>>>
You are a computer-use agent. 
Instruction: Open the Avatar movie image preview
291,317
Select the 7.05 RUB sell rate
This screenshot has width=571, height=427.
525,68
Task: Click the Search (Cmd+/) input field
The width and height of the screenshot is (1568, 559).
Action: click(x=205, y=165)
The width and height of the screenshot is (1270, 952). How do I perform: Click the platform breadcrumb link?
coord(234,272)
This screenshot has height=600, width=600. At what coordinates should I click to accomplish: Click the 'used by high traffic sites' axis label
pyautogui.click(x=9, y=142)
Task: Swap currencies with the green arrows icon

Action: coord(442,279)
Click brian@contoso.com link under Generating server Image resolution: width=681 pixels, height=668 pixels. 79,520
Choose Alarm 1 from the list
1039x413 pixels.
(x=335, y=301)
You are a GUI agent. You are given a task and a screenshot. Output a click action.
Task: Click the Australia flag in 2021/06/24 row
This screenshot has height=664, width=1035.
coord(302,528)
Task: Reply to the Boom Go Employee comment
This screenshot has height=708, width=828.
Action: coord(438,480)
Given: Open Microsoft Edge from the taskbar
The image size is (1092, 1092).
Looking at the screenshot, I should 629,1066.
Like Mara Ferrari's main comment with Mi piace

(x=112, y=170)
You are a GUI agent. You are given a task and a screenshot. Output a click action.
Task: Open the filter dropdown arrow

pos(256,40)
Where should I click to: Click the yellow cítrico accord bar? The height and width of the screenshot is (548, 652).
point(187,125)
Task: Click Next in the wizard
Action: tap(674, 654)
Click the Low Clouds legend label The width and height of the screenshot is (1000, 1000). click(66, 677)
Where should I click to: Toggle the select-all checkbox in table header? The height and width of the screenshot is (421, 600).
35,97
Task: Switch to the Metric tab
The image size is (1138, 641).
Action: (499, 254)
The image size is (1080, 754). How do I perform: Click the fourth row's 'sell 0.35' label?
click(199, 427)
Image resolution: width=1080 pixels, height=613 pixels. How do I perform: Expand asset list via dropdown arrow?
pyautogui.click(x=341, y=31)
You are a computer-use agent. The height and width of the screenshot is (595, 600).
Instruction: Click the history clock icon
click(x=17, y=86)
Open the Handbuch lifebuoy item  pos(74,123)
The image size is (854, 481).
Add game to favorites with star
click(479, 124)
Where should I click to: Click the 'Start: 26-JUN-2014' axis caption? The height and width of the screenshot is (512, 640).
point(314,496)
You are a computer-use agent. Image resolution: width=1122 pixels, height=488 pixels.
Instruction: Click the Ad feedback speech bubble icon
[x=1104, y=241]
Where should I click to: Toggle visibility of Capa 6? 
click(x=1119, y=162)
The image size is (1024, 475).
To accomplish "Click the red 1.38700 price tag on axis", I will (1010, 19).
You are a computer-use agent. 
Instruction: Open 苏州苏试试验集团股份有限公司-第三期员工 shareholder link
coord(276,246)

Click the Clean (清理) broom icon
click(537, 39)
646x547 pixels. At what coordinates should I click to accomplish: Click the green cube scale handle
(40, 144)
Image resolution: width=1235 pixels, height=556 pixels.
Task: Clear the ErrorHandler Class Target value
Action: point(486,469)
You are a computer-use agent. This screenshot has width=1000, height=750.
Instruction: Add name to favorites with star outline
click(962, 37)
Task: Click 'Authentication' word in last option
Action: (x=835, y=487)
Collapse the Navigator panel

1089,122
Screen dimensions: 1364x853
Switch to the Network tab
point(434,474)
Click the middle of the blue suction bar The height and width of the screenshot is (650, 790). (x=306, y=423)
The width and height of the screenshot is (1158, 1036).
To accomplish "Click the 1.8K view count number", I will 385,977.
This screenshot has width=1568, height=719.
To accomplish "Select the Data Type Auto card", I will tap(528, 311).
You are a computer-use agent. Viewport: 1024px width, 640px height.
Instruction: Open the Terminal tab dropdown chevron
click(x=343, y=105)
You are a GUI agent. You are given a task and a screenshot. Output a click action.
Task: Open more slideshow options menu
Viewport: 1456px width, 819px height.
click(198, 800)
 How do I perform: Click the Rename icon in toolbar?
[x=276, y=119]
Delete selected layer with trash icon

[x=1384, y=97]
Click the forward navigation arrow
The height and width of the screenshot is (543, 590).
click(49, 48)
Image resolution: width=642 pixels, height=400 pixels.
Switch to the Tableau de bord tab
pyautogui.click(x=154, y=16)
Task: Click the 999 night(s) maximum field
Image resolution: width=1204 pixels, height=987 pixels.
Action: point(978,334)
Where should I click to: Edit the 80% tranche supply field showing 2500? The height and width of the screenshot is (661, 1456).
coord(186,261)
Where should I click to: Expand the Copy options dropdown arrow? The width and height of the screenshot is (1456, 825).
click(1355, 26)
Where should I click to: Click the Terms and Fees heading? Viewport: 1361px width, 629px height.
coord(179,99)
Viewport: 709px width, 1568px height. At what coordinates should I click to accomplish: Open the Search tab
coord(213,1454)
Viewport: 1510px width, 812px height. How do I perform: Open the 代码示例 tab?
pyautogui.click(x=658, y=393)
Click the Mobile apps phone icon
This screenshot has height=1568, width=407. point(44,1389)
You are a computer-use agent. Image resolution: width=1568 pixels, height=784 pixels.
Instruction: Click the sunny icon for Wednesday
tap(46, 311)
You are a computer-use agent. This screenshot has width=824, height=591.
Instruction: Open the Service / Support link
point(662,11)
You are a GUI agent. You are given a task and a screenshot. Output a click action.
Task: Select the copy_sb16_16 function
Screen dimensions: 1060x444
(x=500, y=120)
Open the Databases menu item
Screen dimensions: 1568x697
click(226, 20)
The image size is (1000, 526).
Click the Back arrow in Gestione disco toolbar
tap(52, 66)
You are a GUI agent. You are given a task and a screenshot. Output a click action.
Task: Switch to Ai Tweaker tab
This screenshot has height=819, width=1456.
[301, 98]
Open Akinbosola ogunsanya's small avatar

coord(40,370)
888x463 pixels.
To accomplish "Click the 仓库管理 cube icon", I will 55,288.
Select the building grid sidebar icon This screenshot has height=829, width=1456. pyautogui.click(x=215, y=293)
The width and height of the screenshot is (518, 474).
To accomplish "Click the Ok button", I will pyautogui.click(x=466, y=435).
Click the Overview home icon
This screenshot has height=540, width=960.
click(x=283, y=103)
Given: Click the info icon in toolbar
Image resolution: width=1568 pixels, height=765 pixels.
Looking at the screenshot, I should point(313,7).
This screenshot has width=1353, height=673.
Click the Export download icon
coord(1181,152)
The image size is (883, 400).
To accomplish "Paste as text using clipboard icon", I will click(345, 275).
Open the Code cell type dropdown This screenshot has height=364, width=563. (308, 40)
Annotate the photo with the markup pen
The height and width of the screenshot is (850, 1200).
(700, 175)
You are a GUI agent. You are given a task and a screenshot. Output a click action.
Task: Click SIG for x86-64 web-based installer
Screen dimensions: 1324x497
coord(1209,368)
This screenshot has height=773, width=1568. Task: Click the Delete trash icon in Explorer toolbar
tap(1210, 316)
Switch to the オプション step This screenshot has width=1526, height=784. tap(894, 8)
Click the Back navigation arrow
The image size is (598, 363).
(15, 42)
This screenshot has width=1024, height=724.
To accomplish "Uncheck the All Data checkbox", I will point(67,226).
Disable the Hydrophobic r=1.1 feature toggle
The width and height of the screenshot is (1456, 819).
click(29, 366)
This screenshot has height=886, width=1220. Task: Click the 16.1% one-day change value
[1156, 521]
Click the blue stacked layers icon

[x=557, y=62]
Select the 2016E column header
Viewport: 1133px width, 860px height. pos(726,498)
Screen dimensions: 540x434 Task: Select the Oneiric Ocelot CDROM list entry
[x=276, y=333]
<<<
> Work to complete
Can you gather every line of the entries above that contains the string "list" and copy each one out in full?

> Final answer
Choose Alarm 1 from the list
Image resolution: width=1080 pixels, height=613 pixels. How do I perform: Expand asset list via dropdown arrow?
Screen dimensions: 540x434 Task: Select the Oneiric Ocelot CDROM list entry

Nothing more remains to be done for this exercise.